Sluggish defence saw the Northland Suns fall to Basketball Auckland, 76-72, in the Super City Basketball Competition.
The Suns defeated the same team last week by 20 points, by shutting down their key point scorer Dylan Perfect-Tait but the Auckland side had cottoned on to the Suns strategy and adapted theirgame plan for Saturday's rematch at the Breakers Training Facility, in Auckland.
"They used everyone in the team this week, and Dylan had offence flowing through him and shots going straight to him," Suns guard Travis McIlroy said. Northland led at times throughout the four quarters and it was anyone's game at halftime with the score tied up at 36-all. However, in the latter half, a lack of communication on defence and having players out of position was detrimental to the Suns, allowing Auckland to land a few easy baskets.
It was a turnaround from last week when the Suns' one-on-one defence effectively closed down Auckland's offence.

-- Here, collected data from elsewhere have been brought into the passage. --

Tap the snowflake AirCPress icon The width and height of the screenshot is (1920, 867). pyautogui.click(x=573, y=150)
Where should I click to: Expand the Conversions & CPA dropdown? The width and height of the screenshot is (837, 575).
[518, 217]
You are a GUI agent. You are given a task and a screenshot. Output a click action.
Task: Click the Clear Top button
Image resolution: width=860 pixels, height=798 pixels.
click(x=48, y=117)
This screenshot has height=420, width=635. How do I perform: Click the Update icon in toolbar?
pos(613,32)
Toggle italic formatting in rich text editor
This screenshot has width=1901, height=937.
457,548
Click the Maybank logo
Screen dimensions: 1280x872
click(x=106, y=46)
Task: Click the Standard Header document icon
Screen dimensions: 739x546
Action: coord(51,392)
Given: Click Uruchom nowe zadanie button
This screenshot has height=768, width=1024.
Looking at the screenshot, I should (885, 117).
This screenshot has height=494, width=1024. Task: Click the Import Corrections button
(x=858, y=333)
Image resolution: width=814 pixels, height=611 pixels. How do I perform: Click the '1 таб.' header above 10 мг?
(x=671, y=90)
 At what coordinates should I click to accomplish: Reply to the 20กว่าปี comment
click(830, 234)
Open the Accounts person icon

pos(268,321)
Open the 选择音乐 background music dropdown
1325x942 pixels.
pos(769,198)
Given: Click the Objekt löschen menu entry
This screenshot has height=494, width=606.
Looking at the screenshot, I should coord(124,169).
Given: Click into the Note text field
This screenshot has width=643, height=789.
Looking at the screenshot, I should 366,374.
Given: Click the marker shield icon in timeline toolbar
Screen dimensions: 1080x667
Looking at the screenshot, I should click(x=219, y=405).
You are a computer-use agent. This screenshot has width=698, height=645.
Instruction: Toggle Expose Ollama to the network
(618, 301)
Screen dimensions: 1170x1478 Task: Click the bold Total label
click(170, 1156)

"That put us on the back foot and we were playing catch up with not a lot of time left on the clock. Last week's game was very close even though the scoreline doesn't really reflect that. It was more intense this week as Auckland realised they had to be more aggressive."
The Suns were without their recent performer and key scorer Mitch Knock, who rolled his ankle at training, along with several players away with Whangarei Boys High competing at the Secondary School Nationals, and their efforts were missed on court. However, the ever-consistent power forward Justin Friedrich had another strong performance, top scoring with 24 points, while McIlroy shot 20.
Atama and Arahi O'Donnell were influential throughout the game as was Jason Edwards, who switched his manager role to play for the side when he was needed, boosting the Suns defence.
Saturday's game was the pool playoff and the loss left them in third spot, in their pool.
It was also the second to last game for the Suns in the competition, but they have some future fixtures planned, including two home games at Kensington Stadium.